A multidão que assistia à pregação que o padre fazia ficou perplexa, dando logo asas a um burburinho que se espalhou por toda a praça. Enquanto isso, mergulhei em mim, fechei a porta e comecei a refleti aquilo que ouvira. De fato, fui surpreendido por algo tão banal, que ainda não sei se minha surpresa se deu pelo que o padre disse ou se fiquei surpreso por ter me surpreendido com tão irrisória questão.
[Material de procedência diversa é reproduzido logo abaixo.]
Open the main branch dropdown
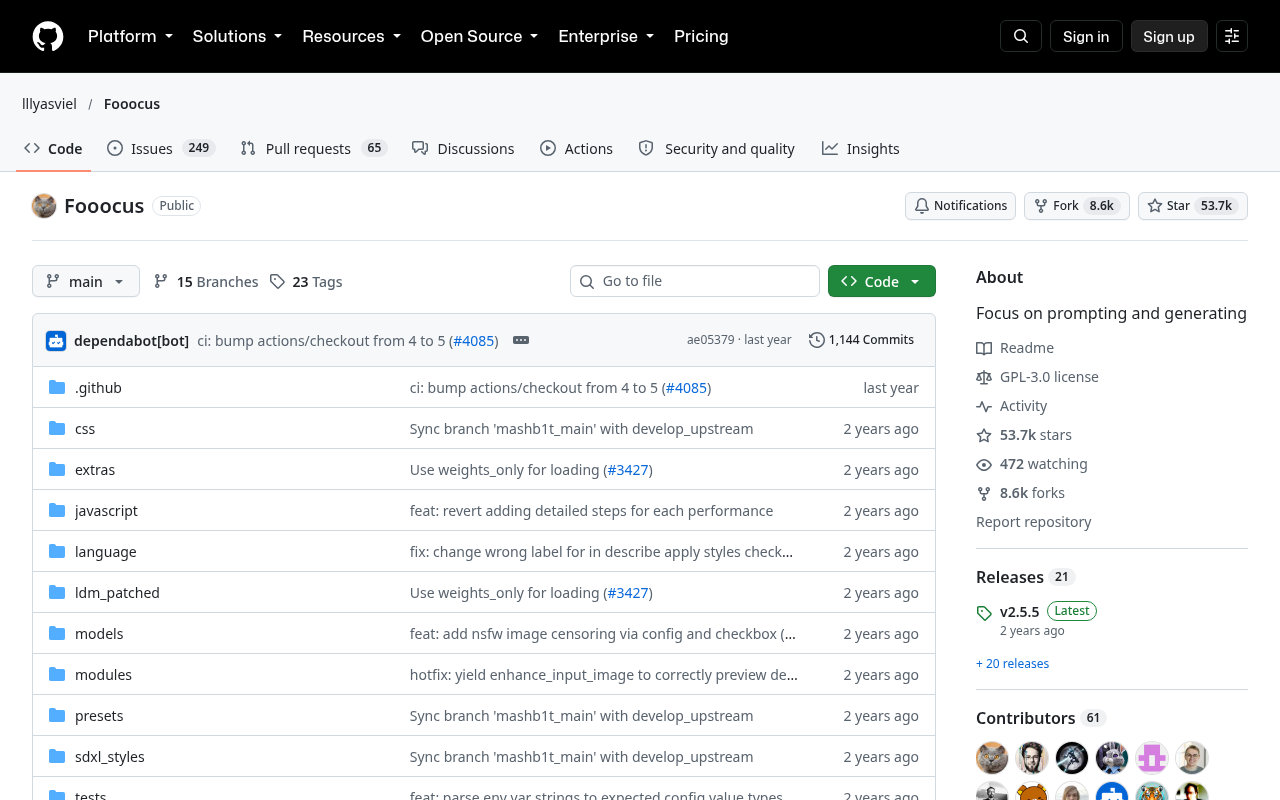 pos(86,281)
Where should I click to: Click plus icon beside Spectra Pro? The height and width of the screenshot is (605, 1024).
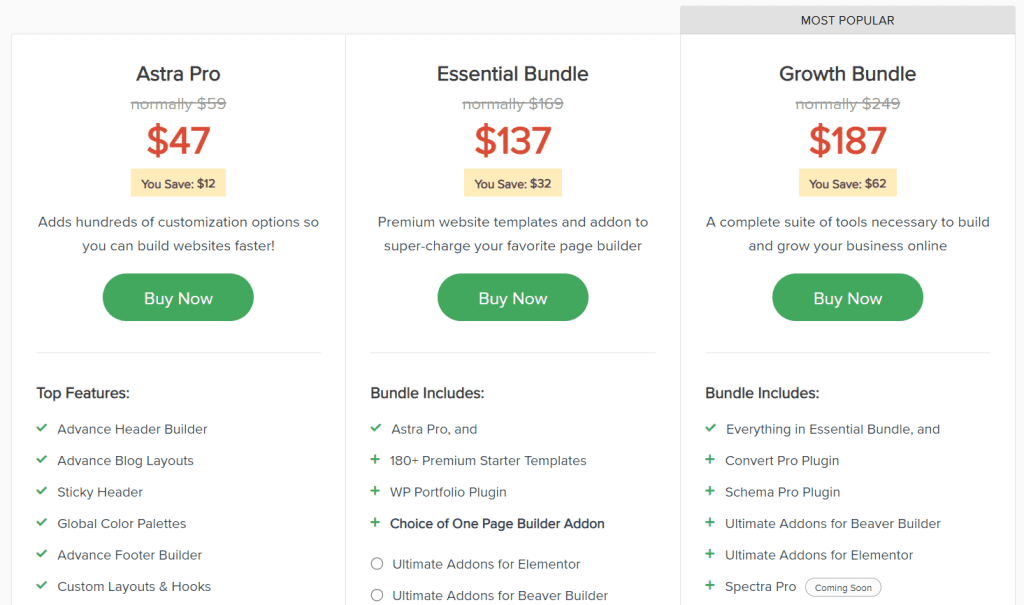[x=710, y=585]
Afinal, qual o problema de um padre fazer o que deseja, se vivemos em um país que ainda gozamos de “total liberdade?”

O burburinho, assim como uma onda, cessou e a missa teve continuidade, ocorrendo tudo em perfeita ordem até o seu término. Comigo não aconteceu exatamente assim, fiquei preso em mim tentando me libertar da obrigação de ter que formular uma ideia acerca daquela novidade que ainda me persegui. Sei de poucas coisas da vida cristã, mas acredito a função primordial de um representante de uma igreja seja levar aos fiéis, às crianças e aos jovens, principalmente, os ensinamentos para um bom viver. Pelas experiências que temos -não há necessidade de mencioná-las aqui - a bebida alcoólica não é um bom caminho. Mas, há um homem com desejos e sentimentos que necessitam serem atendidos ou controlados, sejam quais forem os meios. Ao mesmo tempo em que pensava em tudo isso, continuava em meu cérebro um acirrado debate para chegar a uma conclusão sobre essa questão que me surpreendeu e está me tirando o sono.